----- Supplied text -----

Building a global network using AWS Transit Gateway Inter-Region peering
Global companies have historically dedicated considerable financial and engineering resources to building wide-area-networks (WANs) so people in different geographies could stay connected and operate as a single entity. Those WANs are typically implemented using Carrier Ethernet (CE) services delivered by leading telecommunications providers, commonly referred to as MPLS services.
In recent years, the IT “center of gravity“ of these enterprises has – however – rapidly moved from on-premises data centers and branch offices to the cloud. Today, businesses predominantly choose the cloud to deploy their applications.
Because of this momentous shift, these global businesses are now looking at novel ways of making sure that staff around the globe is connected and has access to the vital business critical applications they need to succeed.

----- Record list -----

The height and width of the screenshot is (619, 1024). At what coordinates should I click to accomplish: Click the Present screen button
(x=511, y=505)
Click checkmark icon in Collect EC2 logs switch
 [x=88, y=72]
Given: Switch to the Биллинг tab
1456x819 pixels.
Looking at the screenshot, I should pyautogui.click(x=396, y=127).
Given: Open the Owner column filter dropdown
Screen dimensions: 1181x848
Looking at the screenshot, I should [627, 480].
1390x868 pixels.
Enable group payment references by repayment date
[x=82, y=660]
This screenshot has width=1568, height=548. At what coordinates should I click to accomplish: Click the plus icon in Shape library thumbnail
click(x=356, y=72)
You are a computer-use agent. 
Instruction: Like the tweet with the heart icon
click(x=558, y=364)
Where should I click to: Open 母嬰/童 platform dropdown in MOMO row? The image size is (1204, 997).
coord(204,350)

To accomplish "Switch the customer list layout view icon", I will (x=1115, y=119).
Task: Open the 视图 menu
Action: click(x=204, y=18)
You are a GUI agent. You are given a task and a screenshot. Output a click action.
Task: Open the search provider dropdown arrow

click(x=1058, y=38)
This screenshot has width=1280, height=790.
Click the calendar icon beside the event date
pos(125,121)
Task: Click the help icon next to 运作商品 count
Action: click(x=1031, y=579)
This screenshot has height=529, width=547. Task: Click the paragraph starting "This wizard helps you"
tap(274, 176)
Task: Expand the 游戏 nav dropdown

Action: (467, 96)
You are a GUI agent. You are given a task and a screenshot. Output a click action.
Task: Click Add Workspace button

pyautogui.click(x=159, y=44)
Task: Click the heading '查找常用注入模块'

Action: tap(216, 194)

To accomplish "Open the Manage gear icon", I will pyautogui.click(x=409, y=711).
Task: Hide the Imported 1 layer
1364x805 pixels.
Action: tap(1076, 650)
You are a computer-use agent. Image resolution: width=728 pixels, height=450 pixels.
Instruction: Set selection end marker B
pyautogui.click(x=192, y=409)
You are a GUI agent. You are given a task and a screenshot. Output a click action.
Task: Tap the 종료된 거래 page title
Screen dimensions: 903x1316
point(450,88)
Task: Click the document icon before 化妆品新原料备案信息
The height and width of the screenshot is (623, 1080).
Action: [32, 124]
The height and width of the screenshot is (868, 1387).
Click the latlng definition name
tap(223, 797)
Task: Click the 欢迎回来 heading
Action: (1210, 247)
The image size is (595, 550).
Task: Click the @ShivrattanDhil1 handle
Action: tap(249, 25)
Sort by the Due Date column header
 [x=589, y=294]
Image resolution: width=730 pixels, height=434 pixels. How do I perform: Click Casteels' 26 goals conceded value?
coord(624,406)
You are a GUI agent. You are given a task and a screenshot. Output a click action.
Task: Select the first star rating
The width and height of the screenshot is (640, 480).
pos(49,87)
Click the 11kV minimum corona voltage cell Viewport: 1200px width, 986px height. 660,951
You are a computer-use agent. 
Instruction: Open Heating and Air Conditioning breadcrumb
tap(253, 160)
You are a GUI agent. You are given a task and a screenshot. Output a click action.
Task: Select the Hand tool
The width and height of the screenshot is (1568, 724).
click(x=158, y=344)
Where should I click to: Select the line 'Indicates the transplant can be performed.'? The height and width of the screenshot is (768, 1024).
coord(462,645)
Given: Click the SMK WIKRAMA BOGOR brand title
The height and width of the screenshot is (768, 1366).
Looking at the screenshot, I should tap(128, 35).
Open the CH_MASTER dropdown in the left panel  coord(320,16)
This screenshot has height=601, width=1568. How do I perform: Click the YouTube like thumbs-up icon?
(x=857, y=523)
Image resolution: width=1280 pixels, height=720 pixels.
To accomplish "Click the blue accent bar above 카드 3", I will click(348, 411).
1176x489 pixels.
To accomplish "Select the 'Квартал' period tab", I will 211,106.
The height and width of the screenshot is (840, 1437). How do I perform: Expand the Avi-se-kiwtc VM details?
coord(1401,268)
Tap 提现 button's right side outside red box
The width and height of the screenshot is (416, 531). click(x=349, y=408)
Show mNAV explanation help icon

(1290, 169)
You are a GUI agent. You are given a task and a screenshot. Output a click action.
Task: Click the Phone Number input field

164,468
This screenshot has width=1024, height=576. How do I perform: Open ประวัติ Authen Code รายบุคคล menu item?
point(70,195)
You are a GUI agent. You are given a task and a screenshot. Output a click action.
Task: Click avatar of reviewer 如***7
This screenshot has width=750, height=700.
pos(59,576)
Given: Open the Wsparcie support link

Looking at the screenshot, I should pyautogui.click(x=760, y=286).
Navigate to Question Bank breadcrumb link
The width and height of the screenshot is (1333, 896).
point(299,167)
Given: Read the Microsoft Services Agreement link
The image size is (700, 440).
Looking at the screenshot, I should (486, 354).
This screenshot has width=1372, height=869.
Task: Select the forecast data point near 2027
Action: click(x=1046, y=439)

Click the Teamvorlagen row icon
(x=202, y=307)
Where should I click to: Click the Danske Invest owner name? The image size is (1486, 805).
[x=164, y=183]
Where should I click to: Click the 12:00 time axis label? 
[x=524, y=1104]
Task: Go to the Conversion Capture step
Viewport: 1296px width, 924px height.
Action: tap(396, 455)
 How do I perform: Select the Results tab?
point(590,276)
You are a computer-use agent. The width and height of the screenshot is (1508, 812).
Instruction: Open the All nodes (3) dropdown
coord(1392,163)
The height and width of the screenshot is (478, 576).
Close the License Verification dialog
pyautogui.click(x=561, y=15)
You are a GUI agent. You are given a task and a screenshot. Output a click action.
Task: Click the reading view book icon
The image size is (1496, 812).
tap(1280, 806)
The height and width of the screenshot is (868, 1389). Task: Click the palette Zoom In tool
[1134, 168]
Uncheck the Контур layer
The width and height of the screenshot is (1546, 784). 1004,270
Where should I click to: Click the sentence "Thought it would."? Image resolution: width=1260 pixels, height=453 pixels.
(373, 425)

-----

**Set of tasks**:
1 – Could you copy out the records verbatim, starting with the line that contains "Click checkmark icon" and going on through the line that contains "pyautogui.click(x=159, y=44)"?
2 – How would the article on building a global network with AWS Transit Gateway carry on past its last sentence?
The article and the records have nothing to do with each other.

**Solved problems**:
1 –
Click checkmark icon in Collect EC2 logs switch
 [x=88, y=72]
Given: Switch to the Биллинг tab
1456x819 pixels.
Looking at the screenshot, I should pyautogui.click(x=396, y=127).
Given: Open the Owner column filter dropdown
Screen dimensions: 1181x848
Looking at the screenshot, I should [627, 480].
1390x868 pixels.
Enable group payment references by repayment date
[x=82, y=660]
This screenshot has width=1568, height=548. At what coordinates should I click to accomplish: Click the plus icon in Shape library thumbnail
click(x=356, y=72)
You are a computer-use agent. 
Instruction: Like the tweet with the heart icon
click(x=558, y=364)
Where should I click to: Open 母嬰/童 platform dropdown in MOMO row? The image size is (1204, 997).
coord(204,350)

To accomplish "Switch the customer list layout view icon", I will (x=1115, y=119).
Task: Open the 视图 menu
Action: click(x=204, y=18)
You are a GUI agent. You are given a task and a screenshot. Output a click action.
Task: Open the search provider dropdown arrow

click(x=1058, y=38)
This screenshot has width=1280, height=790.
Click the calendar icon beside the event date
pos(125,121)
Task: Click the help icon next to 运作商品 count
Action: click(x=1031, y=579)
This screenshot has height=529, width=547. Task: Click the paragraph starting "This wizard helps you"
tap(274, 176)
Task: Expand the 游戏 nav dropdown

Action: (467, 96)
You are a GUI agent. You are given a task and a screenshot. Output a click action.
Task: Click Add Workspace button

pyautogui.click(x=159, y=44)

2 –
In this blog post, I describe how a fictitious global company, Example Corp., can architect a global network that relies on AWS Transit Gateway, AWS Direct Connect, and AWS Accelerated Site-to-Site VPN to build a modern, secure, scalable, and cost-efficient WAN on top of the AWS global network.
At re:Invent 2019 we announced that AWS Transit Gateway now supports inter-Region peering. This means that all the Amazon VPCs, Site-to-Site VPN connections, and Direct Connect gateways attached to an AWS Transit Gateway hosted in one AWS Region can exchange traffic with resources deployed in other AWS Regions. The inter-Region traffic is encrypted, traverses the AWS global network, and is not exposed to the public internet – thus reducing the attack surface.
The AWS global network infrastructure is designed and operated in a highly available way that minimizes latency between locations and is built using private network capacity owned and controlled by AWS.
At re:Invent 2019 we also announced Accelerated Site-to-Site VPN. Accelerated Site-to-Site VPN uses AWS Global Accelerator to optimize the experience of customers who connect to their Amazon VPCs through IPsec VPNs.
With Accelerated Site-to-Site VPN, customers terminate their IPsec VPN tunnels to an endpoint in an AWS edge location as close as possible to their customer gateway. This ensures the traffic is handed-over to the AWS global network as soon as possible.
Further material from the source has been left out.